I was pretty confident we were dealing with hyperkalemia.

So we have a pretty good idea why he is hypotensive (vomiting and diarrhea) and hypoglycemic (vomiting, diarrhea, and lack of food intake), but why isn’t the pacer working?

From “Hyperkalemia induced failure of atrial and ventricular pacemaker capture” Int J Cardiol 2005 Nov 2;105(2):224-6.;

“a mild to moderate increase in serum potassium causes an increase in myocardial excitability, but further increase leads to impaired myocardial responsiveness, including that to pacing stimulation. Hyperkalemia has been reported to cause failure of atrial capture due to pacemaker exit block.”

Fair enough. So we have a fairly good idea why the pacer isn’t working. The gentleman became nauseous and experienced diarrhea, causing his hypoglycemia and hypotension, which led to renal insufficiency, which led to increased potassium retention and decreased urine output, which led to hyperkalemia, which led to his pacemaker failure, which led to his bradycardic rhythm, which led to him feeling like crap, which led to the 911 call, which led to me being in his house, which led to the case, which led to the blog. And on and on and on.

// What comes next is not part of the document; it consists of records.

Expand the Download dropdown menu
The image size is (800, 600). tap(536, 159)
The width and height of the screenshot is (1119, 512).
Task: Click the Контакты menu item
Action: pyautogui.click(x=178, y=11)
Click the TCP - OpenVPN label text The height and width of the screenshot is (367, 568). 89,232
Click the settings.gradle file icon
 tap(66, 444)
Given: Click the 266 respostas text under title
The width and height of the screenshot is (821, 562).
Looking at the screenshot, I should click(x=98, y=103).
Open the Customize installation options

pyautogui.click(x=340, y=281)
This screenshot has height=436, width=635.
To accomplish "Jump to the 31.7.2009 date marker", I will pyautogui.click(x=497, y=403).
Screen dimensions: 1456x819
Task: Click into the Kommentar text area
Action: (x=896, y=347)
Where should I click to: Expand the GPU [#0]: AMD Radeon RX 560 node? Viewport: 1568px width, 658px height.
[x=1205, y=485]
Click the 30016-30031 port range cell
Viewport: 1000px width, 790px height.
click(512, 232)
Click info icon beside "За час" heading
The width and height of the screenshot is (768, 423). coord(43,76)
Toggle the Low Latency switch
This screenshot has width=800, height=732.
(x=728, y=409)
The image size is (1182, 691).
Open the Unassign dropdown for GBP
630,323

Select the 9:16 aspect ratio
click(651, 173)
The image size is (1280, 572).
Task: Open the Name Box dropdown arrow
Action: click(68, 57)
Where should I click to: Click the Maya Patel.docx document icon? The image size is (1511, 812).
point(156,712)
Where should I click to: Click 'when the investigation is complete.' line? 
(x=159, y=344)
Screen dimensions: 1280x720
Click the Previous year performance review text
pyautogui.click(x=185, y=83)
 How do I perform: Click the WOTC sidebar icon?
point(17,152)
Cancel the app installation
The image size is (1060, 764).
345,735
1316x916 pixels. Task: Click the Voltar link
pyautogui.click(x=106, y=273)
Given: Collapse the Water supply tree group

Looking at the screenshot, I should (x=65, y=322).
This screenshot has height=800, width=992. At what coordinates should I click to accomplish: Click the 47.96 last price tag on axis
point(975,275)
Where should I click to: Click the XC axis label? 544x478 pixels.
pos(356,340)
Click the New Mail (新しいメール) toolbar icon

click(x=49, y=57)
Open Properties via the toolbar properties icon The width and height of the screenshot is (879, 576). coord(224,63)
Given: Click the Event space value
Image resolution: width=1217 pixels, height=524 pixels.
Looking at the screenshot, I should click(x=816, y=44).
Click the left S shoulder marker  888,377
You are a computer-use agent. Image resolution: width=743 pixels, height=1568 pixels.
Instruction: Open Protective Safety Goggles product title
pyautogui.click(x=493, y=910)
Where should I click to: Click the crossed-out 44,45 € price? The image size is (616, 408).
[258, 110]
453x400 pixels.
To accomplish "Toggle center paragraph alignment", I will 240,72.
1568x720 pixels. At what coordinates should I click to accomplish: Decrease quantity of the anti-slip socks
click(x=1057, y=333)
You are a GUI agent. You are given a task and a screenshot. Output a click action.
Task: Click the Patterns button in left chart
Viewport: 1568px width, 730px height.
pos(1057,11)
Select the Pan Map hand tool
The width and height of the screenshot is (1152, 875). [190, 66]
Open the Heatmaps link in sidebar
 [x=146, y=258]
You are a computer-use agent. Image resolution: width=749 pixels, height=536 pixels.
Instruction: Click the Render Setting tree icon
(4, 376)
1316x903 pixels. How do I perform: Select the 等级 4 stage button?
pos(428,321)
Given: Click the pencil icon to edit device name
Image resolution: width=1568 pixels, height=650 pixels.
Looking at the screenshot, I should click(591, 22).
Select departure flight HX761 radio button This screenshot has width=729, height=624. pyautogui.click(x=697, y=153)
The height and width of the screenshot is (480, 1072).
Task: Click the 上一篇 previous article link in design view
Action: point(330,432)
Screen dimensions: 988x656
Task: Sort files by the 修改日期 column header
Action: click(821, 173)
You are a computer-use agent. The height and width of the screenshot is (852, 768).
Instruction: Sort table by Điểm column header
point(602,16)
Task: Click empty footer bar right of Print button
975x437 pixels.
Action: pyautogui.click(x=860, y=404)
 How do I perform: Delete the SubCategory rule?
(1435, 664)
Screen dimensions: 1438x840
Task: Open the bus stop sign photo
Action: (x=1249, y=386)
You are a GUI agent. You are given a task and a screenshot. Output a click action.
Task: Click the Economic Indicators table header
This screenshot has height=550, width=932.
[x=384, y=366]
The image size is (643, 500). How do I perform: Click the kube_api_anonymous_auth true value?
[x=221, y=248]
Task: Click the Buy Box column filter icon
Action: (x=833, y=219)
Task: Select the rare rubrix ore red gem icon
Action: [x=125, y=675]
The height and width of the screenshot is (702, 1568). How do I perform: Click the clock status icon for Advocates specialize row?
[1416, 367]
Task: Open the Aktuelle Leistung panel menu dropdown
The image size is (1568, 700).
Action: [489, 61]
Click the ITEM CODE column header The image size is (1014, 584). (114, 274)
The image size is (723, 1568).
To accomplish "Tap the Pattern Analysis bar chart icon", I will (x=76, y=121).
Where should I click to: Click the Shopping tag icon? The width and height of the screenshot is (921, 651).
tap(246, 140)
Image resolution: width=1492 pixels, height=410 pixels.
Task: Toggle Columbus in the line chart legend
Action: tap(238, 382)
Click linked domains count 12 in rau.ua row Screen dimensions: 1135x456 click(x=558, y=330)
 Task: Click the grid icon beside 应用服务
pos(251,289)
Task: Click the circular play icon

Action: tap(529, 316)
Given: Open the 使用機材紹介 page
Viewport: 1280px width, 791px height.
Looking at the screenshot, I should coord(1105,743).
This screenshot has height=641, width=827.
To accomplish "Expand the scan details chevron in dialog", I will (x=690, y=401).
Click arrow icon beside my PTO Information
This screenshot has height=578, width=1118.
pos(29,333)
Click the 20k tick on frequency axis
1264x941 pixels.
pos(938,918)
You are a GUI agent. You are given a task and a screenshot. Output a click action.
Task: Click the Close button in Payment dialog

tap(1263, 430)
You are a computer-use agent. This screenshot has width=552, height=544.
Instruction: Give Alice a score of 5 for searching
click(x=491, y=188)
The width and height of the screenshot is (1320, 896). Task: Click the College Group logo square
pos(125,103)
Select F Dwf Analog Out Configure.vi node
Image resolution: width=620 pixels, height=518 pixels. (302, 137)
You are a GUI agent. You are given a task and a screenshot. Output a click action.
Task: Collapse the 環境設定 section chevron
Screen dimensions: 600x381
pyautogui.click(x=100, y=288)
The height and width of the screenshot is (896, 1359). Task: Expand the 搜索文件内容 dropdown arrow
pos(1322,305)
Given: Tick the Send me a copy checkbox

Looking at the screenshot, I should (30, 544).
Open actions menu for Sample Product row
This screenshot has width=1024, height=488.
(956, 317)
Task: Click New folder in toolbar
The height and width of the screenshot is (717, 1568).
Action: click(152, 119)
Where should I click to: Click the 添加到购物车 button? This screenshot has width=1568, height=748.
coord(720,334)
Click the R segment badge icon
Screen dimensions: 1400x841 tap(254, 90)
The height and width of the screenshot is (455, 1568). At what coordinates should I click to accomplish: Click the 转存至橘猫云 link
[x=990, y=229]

What I did for this gentleman was administer a large fluid bolus, almost 2 liters, of Dextrose 5%. Having a fairly good idea what was wrong with this gentleman, I decided that immediate transport to the closest hospital, as opposed to his preference, which was a good 45 minutes away, was in order.

I returned to Local Hospital several hours later, and discussed the case with the nurse who was taking care of the patient. She gave me the lab report, the most pertinent of which are below:

  • RBC 3.95
  • WBC 16.7
  • K+ 7.7
  • Lactic acid 11.2
  • Hemoglobin 12.2
  • Hematocrit 37
  • Na 118
  • Creatinine 16.4
  • BUN >150

Most notably, this guy’s kidneys ain’t working.

Nurselady informed me the doctor had ordered calcium, bicarb, glucose and insulin. He was not given kayexalate due to his diarrhea. I didn’t ask about the doses of each. He was given a Foley, and 4 more liters of fluid through his IV.

In two hours, he had a urine output less than 50 milliliters.

Renal failure for sure.

I’ve always known the most important thing we can do for our patients is to get them to a hospital. But knowing why they are as sick as they are is also important to me, and I imagine to a large portion of EMS in general.